* _小課題_:
RHEL のバージョンについての文章を、最後の文に続けて書き進めよ。

* _提示文_:
****

ディストリビューションとは、無数にあるソフトウェアの中から、当該ディストリビューションのサポート方針に従って選定されたソフトウェアのコレクションです。 RHEL のサポート方針については以下のページを参照ください。
殆どのソフトウェアにはメジャーバージョンとマイナーバージョンという区別があり、メジャーバージョンアップでは新機能の追加など大きな変更が生じるのに対し、マイナーバージョンアップではセキュリティ問題の修正や不具合修正など小さな変更のみが生じるという傾向があります。
RHEL に含まれるソフトウェアは、それぞれに個別のバージョンを持っています。RHEL のマイナーバージョンとは、ある時点において、 RHEL に含まれている特定バージョンのソフトウェアのコレクションを指す名前です。
RHEL のメジャーバージョンが同じであれば、含まれているソフトウェアの種類は同じです。そのため、例えば RHEL6.5 に含まれているソフトウェアを全て RHEL6.6 相当にアップデートすれば、 RHEL のバージョンも自動的に RHEL6.6 にアップデートされます。

****

* _データ一覧_:
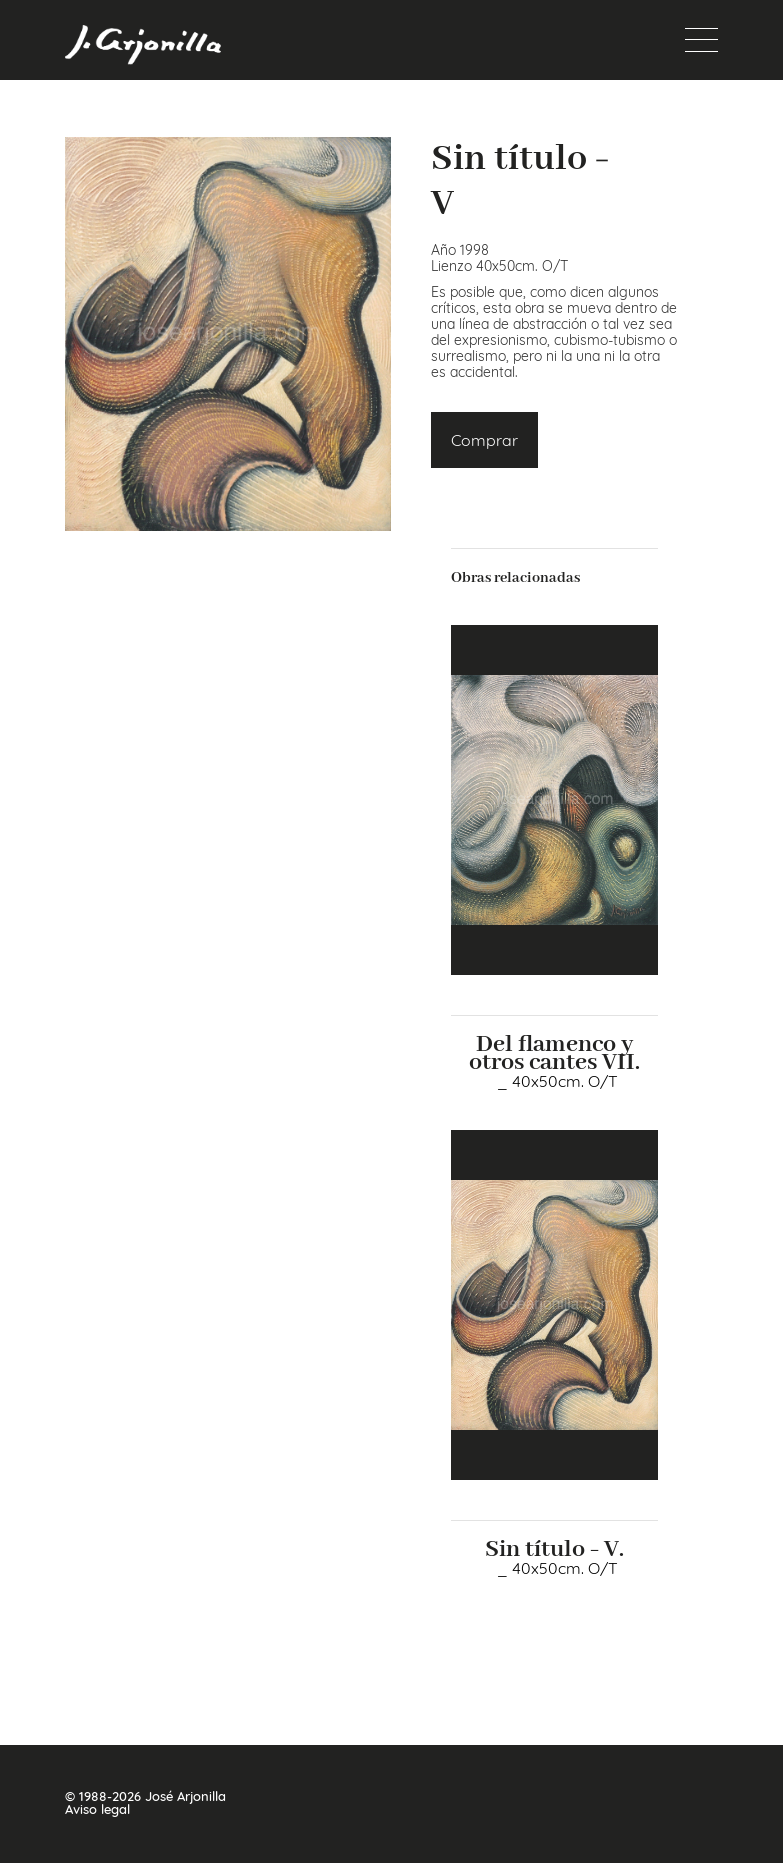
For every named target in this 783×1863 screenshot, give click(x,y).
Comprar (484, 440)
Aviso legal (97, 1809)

****

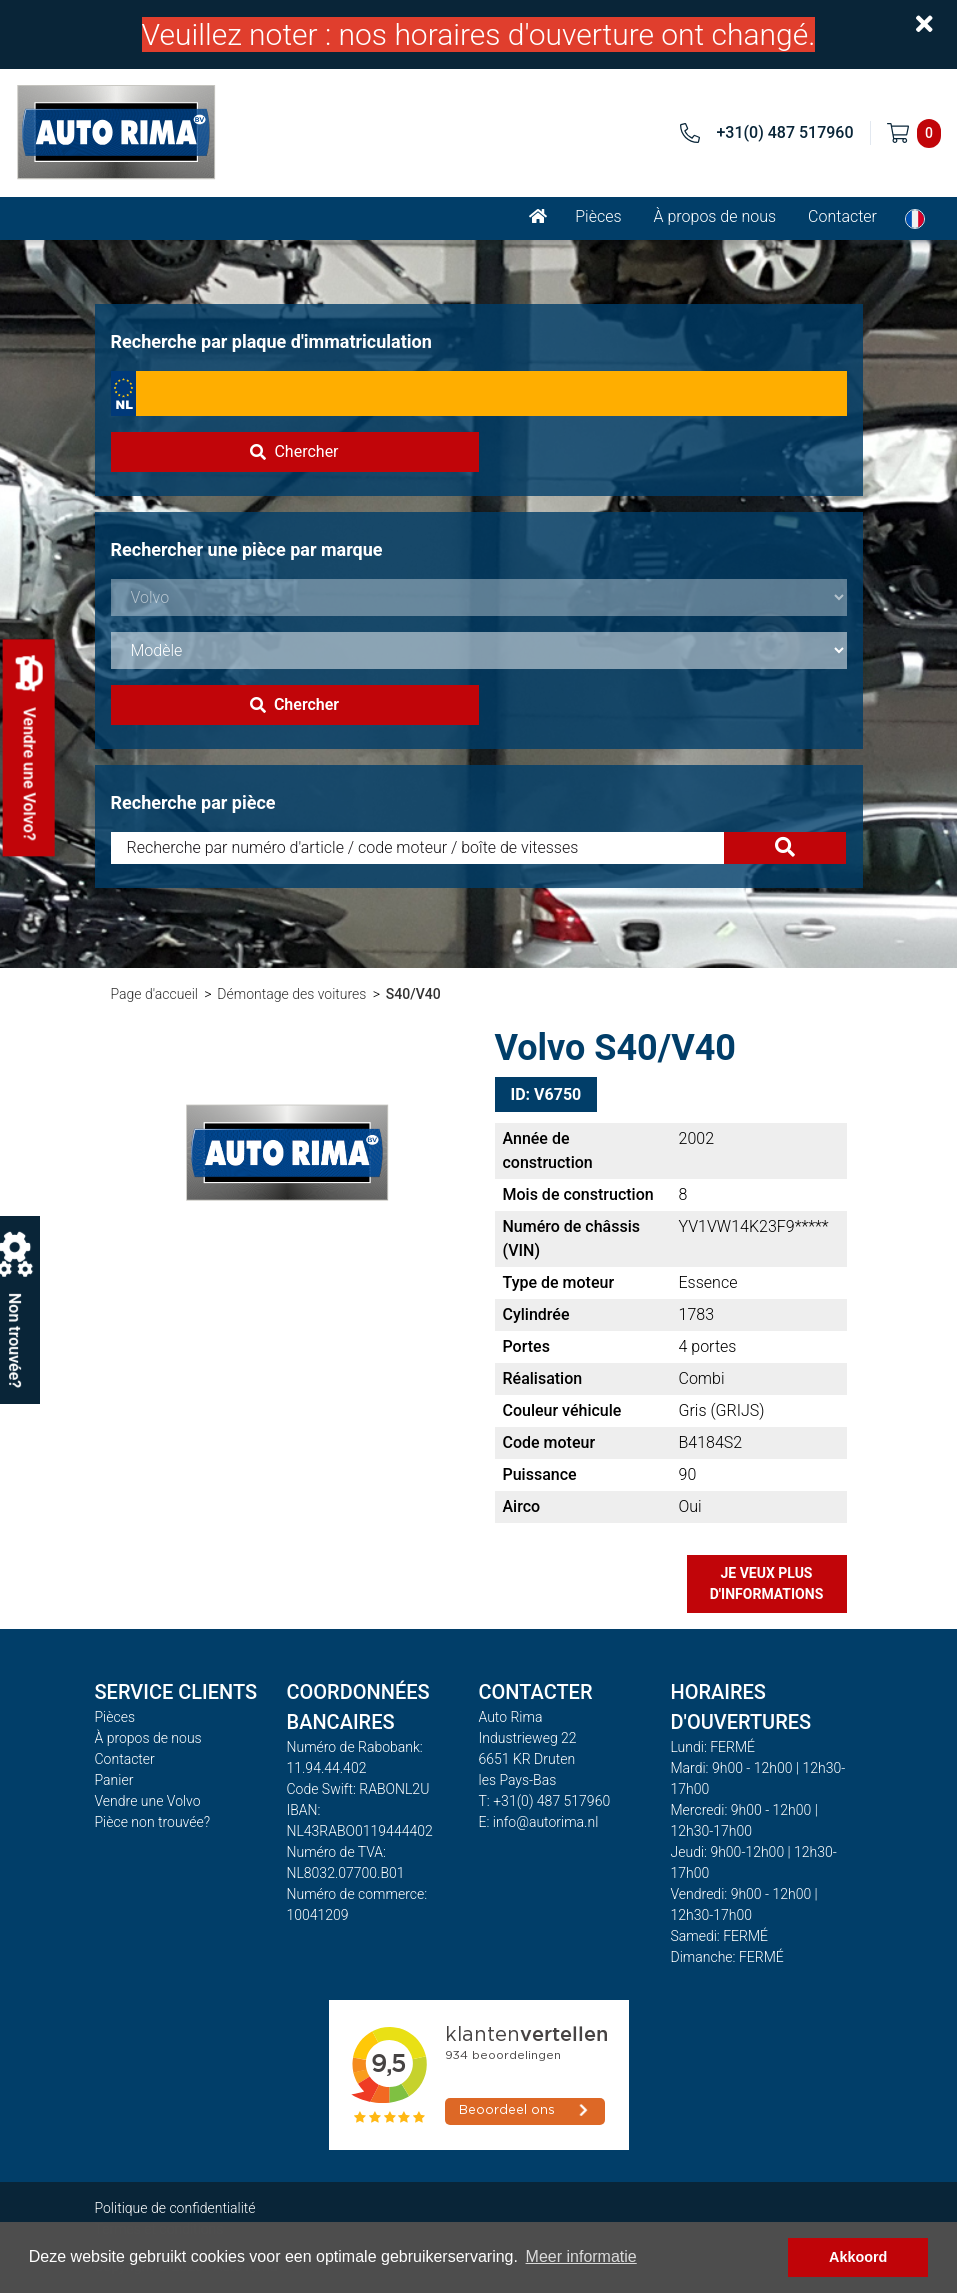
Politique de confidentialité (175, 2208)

****

* _最終回答_:
RHEL のメジャーバージョンが異なれば、含まれているソフトウェアの種類も異なります。そのため、例えば RHEL5 から RHEL6 へアップデートする場合、RHEL5 に含まれるソフトウェアを個別にアップデートする方法では対応できませんので、 RHEL6 を用いて再インストールを行う必要があります。
RHEL バージョンの詳細については以下のページを参照ください。
ソフトウェア管理の基礎知識
ソフトウェアはパッケージという単位で管理されることが多く、 RHEL では rpm パッケージという形式を採用しています。
ソフトウェアの不具合が見つかった場合は、当該ソフトウェアのサポートを行っている窓口に修正を依頼します。例えば RHEL に同梱されている rpm パッケージの場合には、 Red Hat 社に依頼することになります。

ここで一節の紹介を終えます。